Question

Two finite sets $A$ and $B$ have $m$ and $n$ elements respectively. If the total number of subsets of $A$ is $112$ more than the total number of subsets of $B$, then the value of m is:
A. $7$
B. $9$
C. $10$
D. $12$
E. $13$

Answer 1

Hint:In the given question, we are provided with two finite sets $A$ and $B$. The number of elements in both the sets is given to us in the form of variables $m$ and $n$. We are also given that the number of subsets of set $A$ is greater than the number of subsets of set $B$ by a specific number. So, we will first calculate the difference in the total number of subsets for the two sets and then find the value of $m$ and $n$.

Complete step by step answer:
So, the total number of elements in set $A$ is $m$. Total number of elements in set $B$ is $n$. Now, we know that the total number of subsets of a given set which consists of $p$ elements in total is ${2^p}$. So, the total number of subsets of set $A$ is ${2^m}$. Also, the total number of subsets of set $B$ is ${2^n}$.

Now, we are given that the total number of subsets of $A$ is $112$ more than the total number of subsets of $B$. So, $n$ must be less than m as the number of subsets of set $B$ is less than the number of subsets of set $A$.
So, we get, ${2^m} - {2^n} = 112$.
Now, taking ${2^n}$ common from left side of the equation, we get,
$ \Rightarrow {2^n}\left( {\dfrac{{{2^m}}}{{{2^n}}} - 1} \right) = 112$
Now, we factorize $112$ in the right side of the equation. Also, using the exponent law \[\dfrac{{{a^x}}}{{{a^y}}} = {a^{x - y}}\] in the equation, we get,
$ \Rightarrow {2^n}\left( {{2^{\left( {m - n} \right)}} - 1} \right) = {2^4} \times 7$
Now, we know that any power of two can only be equal to a power of two as it consists only of $2$ as its factor. So, we equate ${2^n}$ with ${2^4}$. Hence, we will have to equate the factor $\left( {{2^{\left( {m - n} \right)}} - 1} \right)$ with $7$ so that the equation holds true. So, we get,
$ \Rightarrow {2^n} = {2^4}$ and $\left( {{2^{\left( {m - n} \right)}} - 1} \right) = 7$

So, adding one to both sides of $\left( {{2^{\left( {m - n} \right)}} - 1} \right) = 7$, we get both the equation as,
$ \Rightarrow {2^n} = {2^4}$ and ${2^{\left( {m - n} \right)}} = 7 + 1 = 8$
Now, we know that $8$ can be expressed as ${2^3}$.
$ \Rightarrow {2^n} = {2^4}$ and \[{2^{\left( {m - n} \right)}} = {2^3}\]
Now, we compare the powers of two on both sides of the two equations. So, we get,
$ \Rightarrow n = 4$ and \[m - n = 3\]
So, we get the value of n as $4$.
Now, we have to find the value of m. So, we put the value of n in the equation \[m - n = 3\]. So, we get,
\[ \Rightarrow m - 4 = 3\]
Adding $4$ to both sides of the equation, we get,
\[ \Rightarrow m = 3 + 4\]
\[ \therefore m = 7\]
Hence, we get the value of $m$ as $7$.

Therefore, option A is the correct answer.

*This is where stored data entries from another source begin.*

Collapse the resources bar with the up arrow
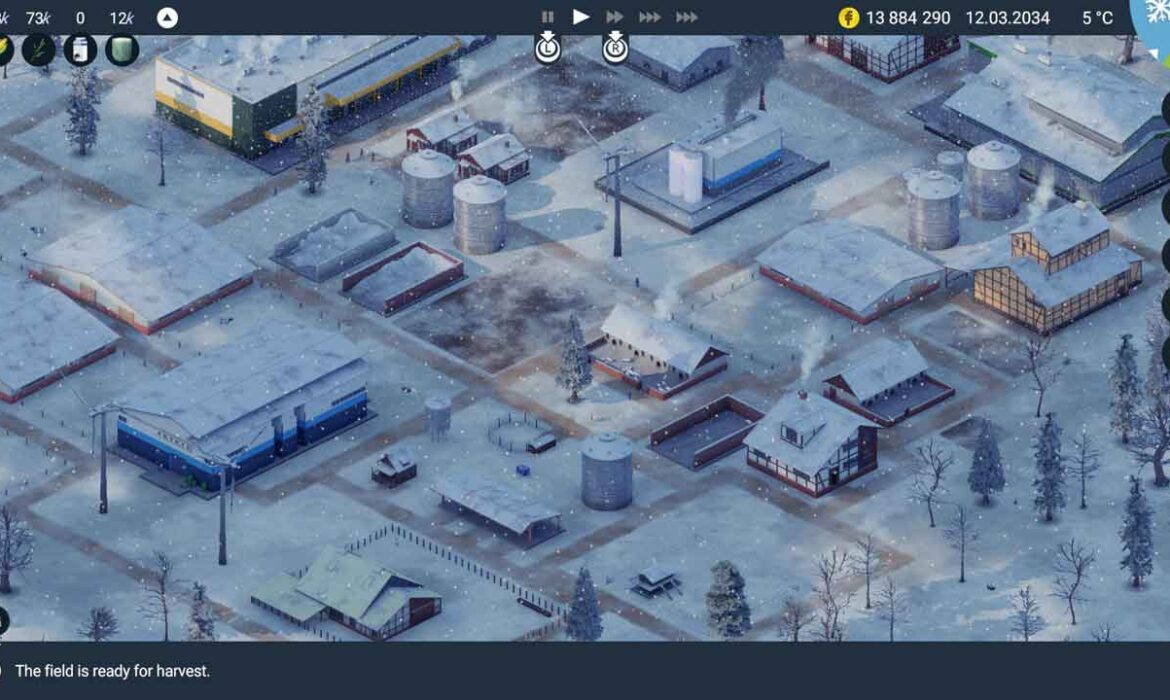The width and height of the screenshot is (1170, 700). pos(168,18)
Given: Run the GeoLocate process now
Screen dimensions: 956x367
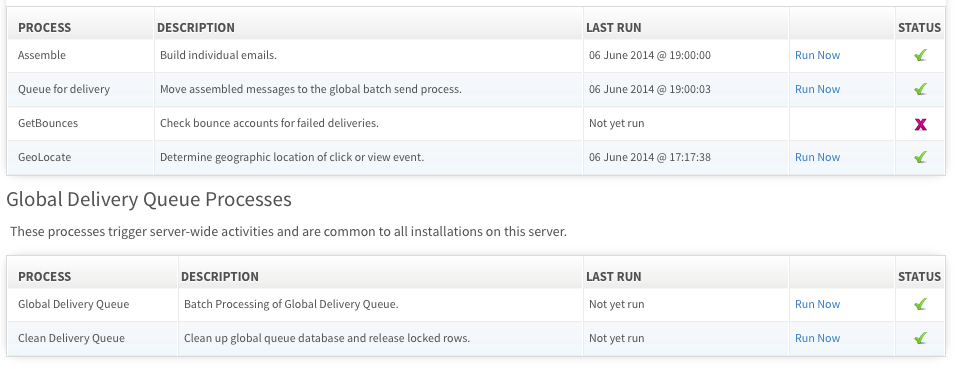Looking at the screenshot, I should (x=817, y=157).
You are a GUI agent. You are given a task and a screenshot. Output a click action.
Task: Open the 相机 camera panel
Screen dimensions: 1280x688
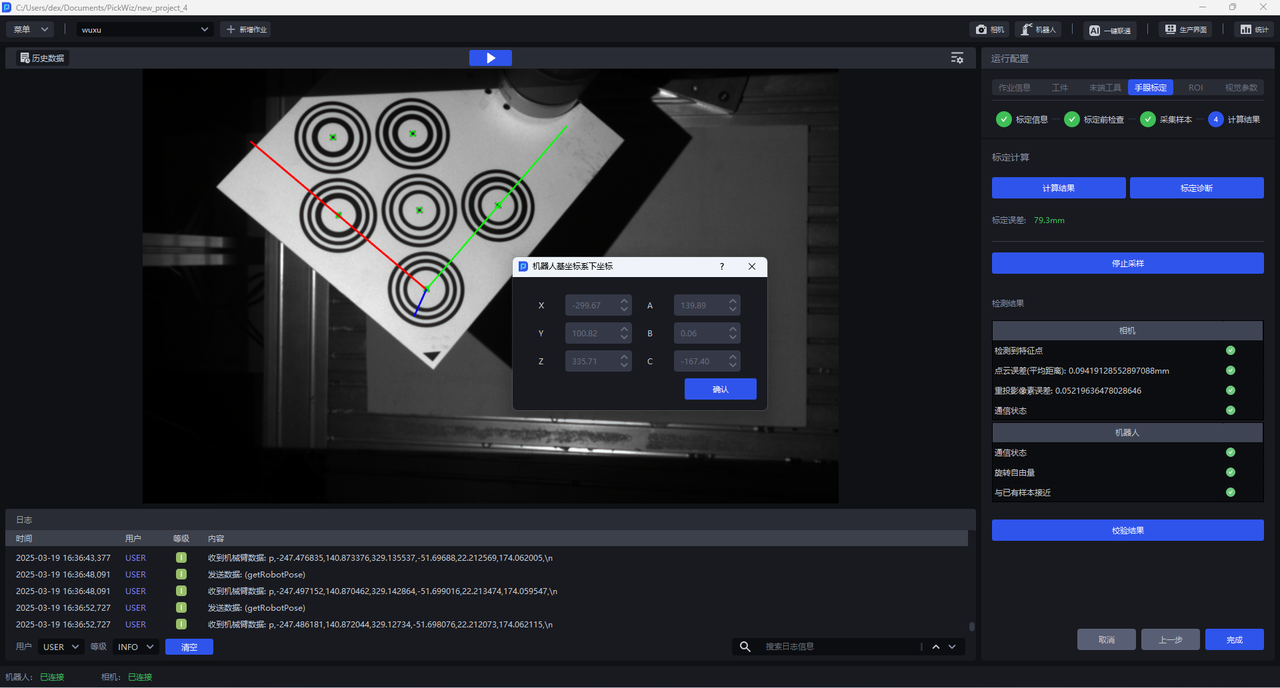tap(989, 30)
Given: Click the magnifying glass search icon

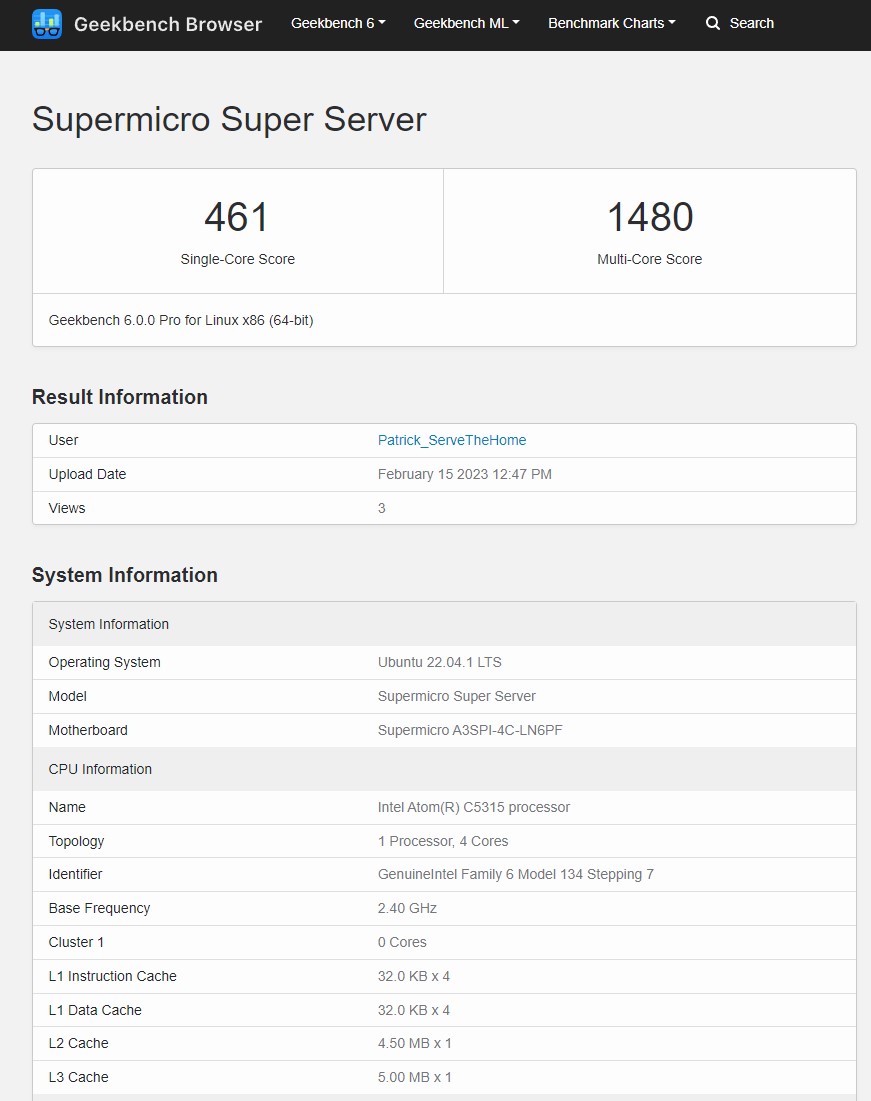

Note: We must know the formula for the total number of subsets of a given set in order to solve the given problem. One should know the simplification rules and algebraic rules like transposition to solve the equation that is formed while solving the problem. One must have a good knowledge of laws of exponents so as to get through with such types of problems.